Help wanted for quantized int8 model

Open Stephenzza opened this issue 3 years ago • 4 comments

Thanks for your fantastic job! I just quantized the model with INT8, and found that the performance has dropped seriously(map from 0.4 to 0.2). I found maybe the matmul operator caused this problem. Do you have any good suggestions?

Stephenzza avatar Oct 19 '22 08:10 Stephenzza

image I found after quantization the matmul operator max value is too big, which 0~255 can not represent all value.

Stephenzza avatar Oct 20 '22 06:10 Stephenzza

Awesome! Hi @Stephenzza, thanks for your interest in SparseInst!

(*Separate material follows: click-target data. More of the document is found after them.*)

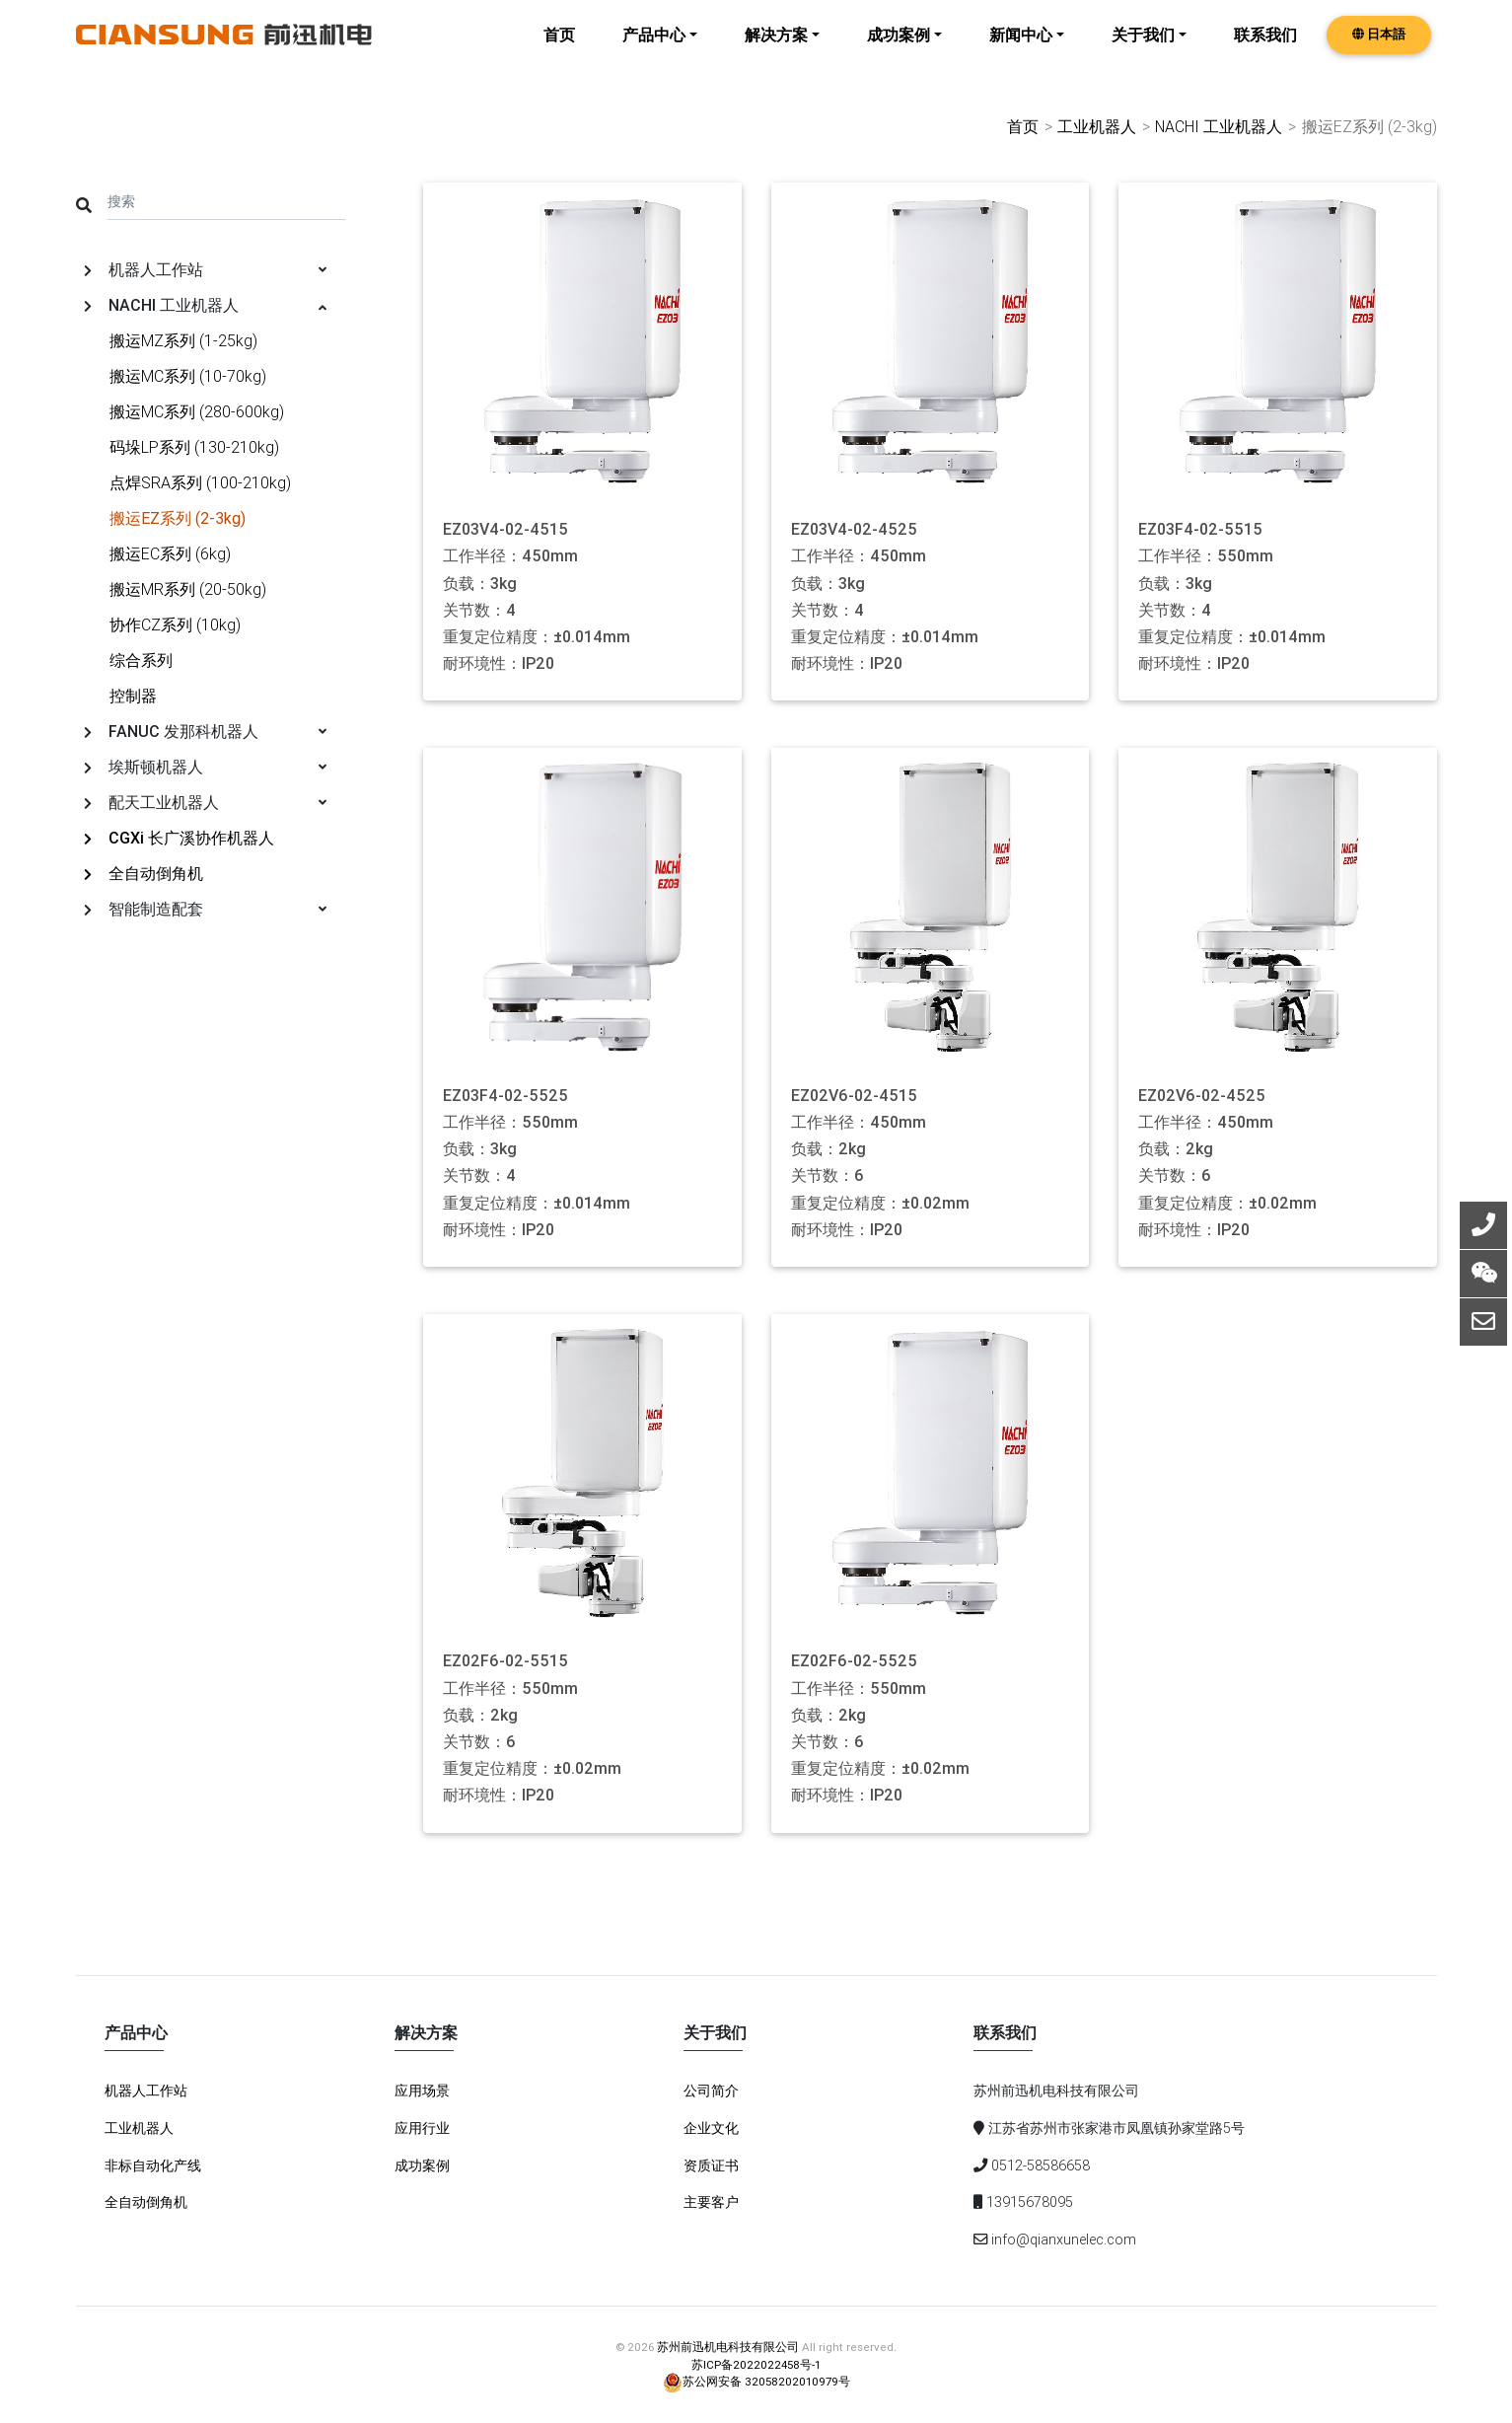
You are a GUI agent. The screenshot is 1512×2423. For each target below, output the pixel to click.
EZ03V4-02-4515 (505, 529)
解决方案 (776, 49)
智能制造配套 (205, 908)
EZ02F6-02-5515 (505, 1661)
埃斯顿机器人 (205, 765)
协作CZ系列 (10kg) (175, 623)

Could you specify this operation exactly?

wondervictor avatar Oct 27 '22 02:10 wondervictor

This operation is torch.bmm() in decoder.py line79 inst_features = torch.bmm(iam_prob, features.view(B, C, -1).permute(0, 2, 1)) assume input tensor shape (B,3,512,512), inst_features =(B,400,4096)*(B,4096,256), after this matrix multiplication i got the exploded min max value

Stephenzza avatar Oct 27 '22 06:10 Stephenzza

I see. I have some suggestions to avoid the overflow:

  1. normalize iam_prob first and then matmul.
normalizer = iam_prob.sum(-1).float().clamp(min=1e-4)
iam_prob = iam_prob / normalizer[:, :, None]
inst_features = torch.bmm(iam_prob, features.view(B, C, -1).permute(0, 2, 1))
  1. Using a large factor to avoid the overflow:
features = features / 1000
inst_features = torch.bmm(iam_prob, features.view(B, C, -1).permute(0, 2, 1))
inst_features = inst_features / normalizer[:, :, None]
inst_features = inst_features * 1000

I'm glad to hear about the progress and hope my suggestions will work.

wondervictor avatar Oct 28 '22 02:10 wondervictor